2 Nisan 2012 Pazartesi

eurotrip vol.1

Meydan
Eveeet 7 saatlik sıkıcı ve yorucu otobüs yolcuğundan sonra Prag'dayız :) Metro kapanmış maalesef yetişemedik. Taksi ile gideceğiz hostele ama kutsal bilgi kaynağımızdan okuduğum için sadece AAA yazan ve sarı taksilere binmemiz gerekiyor, yoksa diğerleri kazıkmış. Bunun da çok ucuz olduğu söylenemez gerçi, 15€'ya otelimize vardık. Hostel baya güzel, modern, ucuz ve temiz bir yer. Personel de güler yüzlüydü, özellikle o masmavi gözlü kız :p İlk gün yerimi yadırgadım herhalde, acayip yorgun olmama rağmen nerdeyse hiç uyuyamadım. Sabah erkenden kalkıp kısa bir şehir turuna çıktık, insanların nerede yaşadığını merak ettim doğrusu, o mimari harikalarda insanlar yaşayamaz, yaşamamalı :) Döviz bürosundan da eurolarımızı kron'a çevirdik, az biraz da kazıklandık :)

**Veri Kümesi**
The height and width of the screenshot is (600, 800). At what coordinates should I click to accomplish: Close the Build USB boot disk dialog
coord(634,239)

--

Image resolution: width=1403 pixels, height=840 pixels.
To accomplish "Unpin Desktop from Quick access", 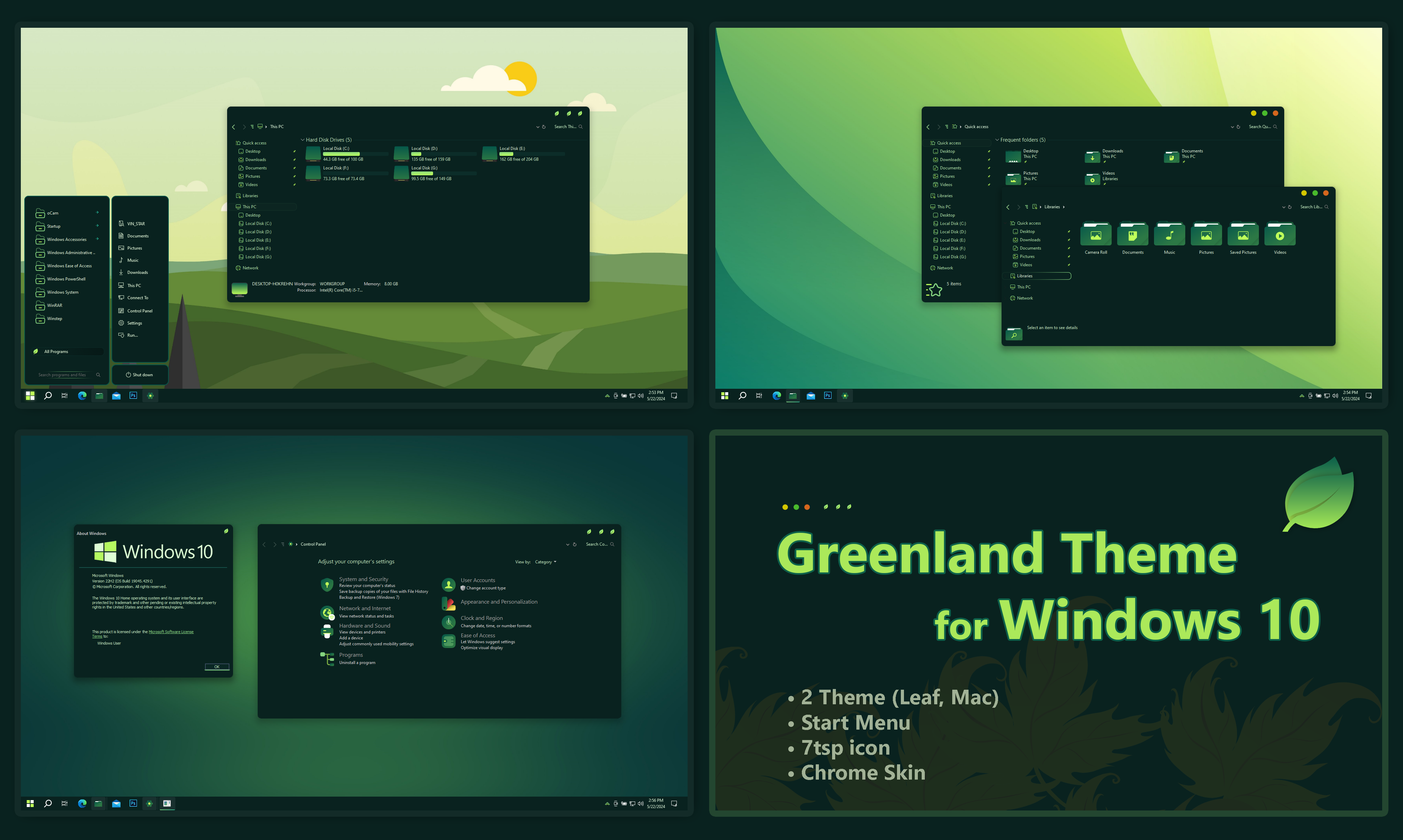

**Verilen Alıştırma 1**
Prag yazısına göre şu soruları yanıtlar mısın?
(a) Prag'a varmadan önceki otobüs yolculuğu kaç saat sürdü?
(b) Yazıda binilmesi gerektiği söylenen taksiler hangileri?
(c) Döviz bürosunda eurolar hangi para birimine çevrildi?
**Verilen Alıştırma 2**
Prag yazısında "2 Nisan 2012" sözlerinden "da kazıklandık :)" sözlerine kadar uzanan bölümün tamamını hiç değiştirmeden aynen tekrarlar mısın?
**Verilen Alıştırma 3**
Prag yazısındaki "Hostel baya güzel, modern, ucuz ve temiz bir yer." cümlesini İngilizceye çevirir misin?

**Eksiksiz Yanıt 1**
(a) 7 saat.
(b) Yalnızca AAA yazan sarı taksiler.
(c) Kron'a.

**Eksiksiz Yanıt 2**
2 Nisan 2012 Pazartesi

eurotrip vol.1

Meydan
Eveeet 7 saatlik sıkıcı ve yorucu otobüs yolcuğundan sonra Prag'dayız :) Metro kapanmış maalesef yetişemedik. Taksi ile gideceğiz hostele ama kutsal bilgi kaynağımızdan okuduğum için sadece AAA yazan ve sarı taksilere binmemiz gerekiyor, yoksa diğerleri kazıkmış. Bunun da çok ucuz olduğu söylenemez gerçi, 15€'ya otelimize vardık. Hostel baya güzel, modern, ucuz ve temiz bir yer. Personel de güler yüzlüydü, özellikle o masmavi gözlü kız :p İlk gün yerimi yadırgadım herhalde, acayip yorgun olmama rağmen nerdeyse hiç uyuyamadım. Sabah erkenden kalkıp kısa bir şehir turuna çıktık, insanların nerede yaşadığını merak ettim doğrusu, o mimari harikalarda insanlar yaşayamaz, yaşamamalı :) Döviz bürosundan da eurolarımızı kron'a çevirdik, az biraz da kazıklandık :)

**Eksiksiz Yanıt 3**
The hostel is a really nice, modern, cheap and clean place.